The conference, hosted by the United Nations and the Organization for Security and Cooperation in Europe, was closed to media and had been scheduled before the train station attacks in Madrid. Organizers said it began with a minute of silence in tribute to the victims.
Meeting documents made available to The Associated Press described a fresh effort to coordinate operations and ensure that counterterrorism measures can, as one senior official put it, "drain the swamp."
"If terrorists and state sponsors of terrorism have globalized their operations, we as international organizations combating terrorism must do so as well," said Brian Woo, chief of the OSCE's Action Against Terrorism unit.

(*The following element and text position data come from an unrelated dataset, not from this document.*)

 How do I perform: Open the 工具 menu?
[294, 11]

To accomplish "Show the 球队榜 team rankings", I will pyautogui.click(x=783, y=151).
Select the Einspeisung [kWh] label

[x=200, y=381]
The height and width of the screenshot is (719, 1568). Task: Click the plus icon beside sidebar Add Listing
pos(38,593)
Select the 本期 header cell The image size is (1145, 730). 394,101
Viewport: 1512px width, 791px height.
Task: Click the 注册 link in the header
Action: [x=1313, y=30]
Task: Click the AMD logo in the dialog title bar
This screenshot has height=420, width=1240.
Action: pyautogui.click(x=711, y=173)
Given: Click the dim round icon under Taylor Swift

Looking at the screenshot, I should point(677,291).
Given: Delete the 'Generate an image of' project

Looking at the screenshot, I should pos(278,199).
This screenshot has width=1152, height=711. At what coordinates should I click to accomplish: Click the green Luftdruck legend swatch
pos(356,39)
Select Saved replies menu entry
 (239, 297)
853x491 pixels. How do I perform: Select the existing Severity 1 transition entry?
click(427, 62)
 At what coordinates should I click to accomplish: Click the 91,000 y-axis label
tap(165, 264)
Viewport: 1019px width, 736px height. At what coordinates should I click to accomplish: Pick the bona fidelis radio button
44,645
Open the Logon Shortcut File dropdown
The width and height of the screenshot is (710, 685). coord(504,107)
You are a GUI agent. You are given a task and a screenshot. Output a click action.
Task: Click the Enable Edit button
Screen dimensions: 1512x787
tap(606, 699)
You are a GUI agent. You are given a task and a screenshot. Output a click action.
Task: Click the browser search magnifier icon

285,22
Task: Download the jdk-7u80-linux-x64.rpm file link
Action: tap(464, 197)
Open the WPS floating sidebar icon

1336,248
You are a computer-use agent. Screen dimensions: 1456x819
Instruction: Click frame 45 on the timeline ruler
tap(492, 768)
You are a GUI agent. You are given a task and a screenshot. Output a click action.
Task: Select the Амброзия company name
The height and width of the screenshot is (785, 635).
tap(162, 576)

The day's meeting also included the heads of the U.N. Counter-Terrorism Committee, the U.N. Office on Drugs and Crime, the European Union's Counter-Terrorism Group, and experts from Interpol, the International Criminal Police Organization, the World Bank, the International Monetary Fund and the Organization of American States.
A "Vienna Declaration" being hammered out at the conference warned that agencies risk overlooking some aspects of the terrorist threat while duplicating efforts on other fronts.
It did not elaborate, but said international experts were "concerned with the potential duplication of technical assistance ... while other priority areas may remain unaddressed," according to a copy of the draft obtained by AP.
"The danger of overlap and wasting precious resources is great," conceded Jan Kubis, secretary-general of the 55-nation OSCE, Europe's largest security organization.
The U.N. Counter-Terrorism Committee, formed by the Security Council in the aftermath of the Sept. 11, 2001 attacks, has been working to streamline the global effort to intercept terrorist plots.
The draft declaration stressed the need to make sure that counterterrorism efforts don't violate the civil liberties of law-abiding citizens.
A senior official involved in the talks denied that it was an implicit reference to the USA Patriot Act, which civil libertarians have criticized as too intrusive, or the United States' detention of suspects at Guantanamo Bay, Cuba, without charges or access to legal representation.
Experts were focusing on links between narcotics traffickers and terrorists and on the growing use of "non-banking conduits" — informal financial support networks that help terrorists bypass banks and avoid leaving a paper trail behind.
International and regional anti-terrorism agencies have piecemeal information on the underground financing of terrorist activities, but they need to share it to cut off the cash flow, Woo said.
Officials said the OSCE, Interpol, the International Office for Migration and other organizations were working more closely with the International Atomic Energy Agency to crack down on the illicit trade in radioactive materials that could be used to build radiological "dirty bombs."
The conference also was examining the threat posed by shoulder-fired rockets, which terrorists reportedly are trying to acquire to shoot down civilian jetliners, and efforts to tighten security along porous borders.